Redemptive Descriptions

Mary Sojourner's 'Bonelight' is full of essays revealing her creativity, passions and opinions

OK, truth be told, I grabbed this collection of essays looking for a little first-person obsession-confession. I'd heard Mary Sojourner on NPR a while ago talking about her compulsive gambling, and I thought she might serve up some more emotional dirt. Well, sure enough, she does--but it's emotional dirt in the context of high-desert sand, volcanic cinders, cliffs and slot canyons, bulldozer protests and sacred, personal Earth watering.

In these essays, Sojourner, a Flagstaff columnist, fiction writer, NPR commentator and activist, reveals her inner funky. She also reveals her inner creative. Sojourner's pieces--while sometimes unrehabilitated-hippie romantic or Indian-wannabe earnest or eco-freak strident--also manage poetic, detail-rich commentary.

Sojourner introduces herself with her opening. Eastern reared, she visited the West on a bet back in 1982, and then packed her middle-aged self off to Flagstaff. The mother of four adult children, in her pre-writer life, she worked 60-hour weeks and drank gin straight. She now lives in a two-room cabin to which she hauls her own water and firewood.

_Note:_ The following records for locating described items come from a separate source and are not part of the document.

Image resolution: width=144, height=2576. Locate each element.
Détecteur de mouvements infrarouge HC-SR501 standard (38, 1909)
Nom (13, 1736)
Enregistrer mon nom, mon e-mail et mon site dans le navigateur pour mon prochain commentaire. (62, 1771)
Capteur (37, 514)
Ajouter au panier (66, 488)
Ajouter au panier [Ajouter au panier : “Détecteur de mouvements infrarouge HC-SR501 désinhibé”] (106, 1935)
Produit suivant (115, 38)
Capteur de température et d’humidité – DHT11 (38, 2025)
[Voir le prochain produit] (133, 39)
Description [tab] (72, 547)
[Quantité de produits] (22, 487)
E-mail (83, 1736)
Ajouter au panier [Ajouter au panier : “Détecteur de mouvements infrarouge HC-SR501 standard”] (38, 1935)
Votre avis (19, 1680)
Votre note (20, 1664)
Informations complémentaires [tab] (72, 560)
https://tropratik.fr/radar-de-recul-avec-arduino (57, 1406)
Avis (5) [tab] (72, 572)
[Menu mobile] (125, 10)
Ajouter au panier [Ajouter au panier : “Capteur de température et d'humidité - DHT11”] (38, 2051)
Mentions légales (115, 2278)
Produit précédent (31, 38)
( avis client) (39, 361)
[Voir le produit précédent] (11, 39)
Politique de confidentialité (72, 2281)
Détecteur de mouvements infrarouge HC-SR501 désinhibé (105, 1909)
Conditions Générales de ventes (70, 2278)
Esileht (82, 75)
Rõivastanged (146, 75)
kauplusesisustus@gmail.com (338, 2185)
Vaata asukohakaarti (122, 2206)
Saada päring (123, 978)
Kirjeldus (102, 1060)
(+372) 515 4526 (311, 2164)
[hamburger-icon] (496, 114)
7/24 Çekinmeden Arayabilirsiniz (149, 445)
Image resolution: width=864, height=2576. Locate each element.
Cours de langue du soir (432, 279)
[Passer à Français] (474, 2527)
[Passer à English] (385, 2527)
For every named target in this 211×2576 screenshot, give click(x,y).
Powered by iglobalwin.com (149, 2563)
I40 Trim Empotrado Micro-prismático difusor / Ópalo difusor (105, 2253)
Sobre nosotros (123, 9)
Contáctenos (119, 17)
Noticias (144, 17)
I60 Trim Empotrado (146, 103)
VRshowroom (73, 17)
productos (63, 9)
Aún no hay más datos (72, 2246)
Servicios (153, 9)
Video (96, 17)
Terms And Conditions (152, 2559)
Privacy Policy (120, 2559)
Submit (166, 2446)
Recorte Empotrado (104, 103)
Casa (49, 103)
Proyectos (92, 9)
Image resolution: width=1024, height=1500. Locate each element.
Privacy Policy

She likes cats and geodes; yes, she is a slot-machine junkie, and she's nothing if not passionate.

A kind of mishmash of personal and activist issues, the collection is held together by Sojourner's passions: the Western landscape, friends and nickel slots against urban sprawl, logging, developers, franchises, the rich and community gated.

Sojourner threads motifs of light and the power of words through these pieces. Characterizing her childhood with a suicidal mother as imposed darkness, she describes learning to read as liberation: "Words became sentences, sentences became story, and stories opened into infinite passages of light."

The "Bonelight" of the collection title reflects both her loves and her hatreds. "Out here," she writes, "light can be the raw calcium of old bone." A literal "bone light" appears as the antler chandelier in the clubhouse of the country club where Sojourner and two friends went to confront a developer. She notes that the developer's salad chicken looks processed. "Product salad," she writes, "in a product room under product light, looking out on a wild place become product."

And homogenized product is one thing Sojourner and her friends abhor. They opposed a new Super Wal-Mart; they stood vigil as the pines were razed to erect a new multiplex theater, and they picketed the gigantic new Barnes and Noble. They also forced an environmental study of a proposed uranium mine in the Grand Canyon and pushed for sacred lands protection for the San Francisco Peaks.

Short enough for single-sit reads or radio spots, these essays are accessible, engaging and audience-aware. A teacher of writing herself, Sojourner excels in "show, don't tell." Her descriptions can be luminous and vivid: "Portal Canyon" begins, "I am in the heart of the earth, a delicate canyon holding dried grapevines, petroglyphs, cigarette butts, bottle caps, and a trickle of water no wider than my hand." In "Bonelight," she writes " ... limestone, cress, and elk track (braid) themselves into a living thread. ... "

If her activist pieces rage or scold, they do it authentically. "Ragged" is on tree thinning: "They had cut every small and medium tree. I cursed them, those who did it, those who ordered it, those who think you can fix the unfixable."

Sojourner's gambling essays can take on the frenzy and glitz of the tawdriest casino: "I park my truck, grab my lucky bucket of nickels, and hustle toward the Golden Nugget. ... I walk through and am in a jungle. Parrots shriek ... I hear water and birds and, above it all, my crazy heart pounding in my ears. And then, beyond it all, voices, shrieks, and the get-over-here-now! clunk of dollar-slot payoffs."

It's in her gambling essays that Sojourner is the most thoughtful observer of culture. She describes her fellows--all ages, all ethnicities--but focuses her sympathies on the older women. They're gregarious and jewelry-laden and unencumbered. But, Sojourner observes, they--and by extension, the others "hunkered in front of our machines"--are also isolated from the rest of society and not passing on to the next generation the "inheritance" of "time, knowledge and stories."

Well, she may be among those "hunkered," but she's still passing on stories. It's definitely worth wandering through the sand, cliffs and canyons, volcanic cinders and bulldozed sites--and even Earth goddess watering--to get to the compulsion dirt in Bonelight. The experience turns out to be downright redemptive.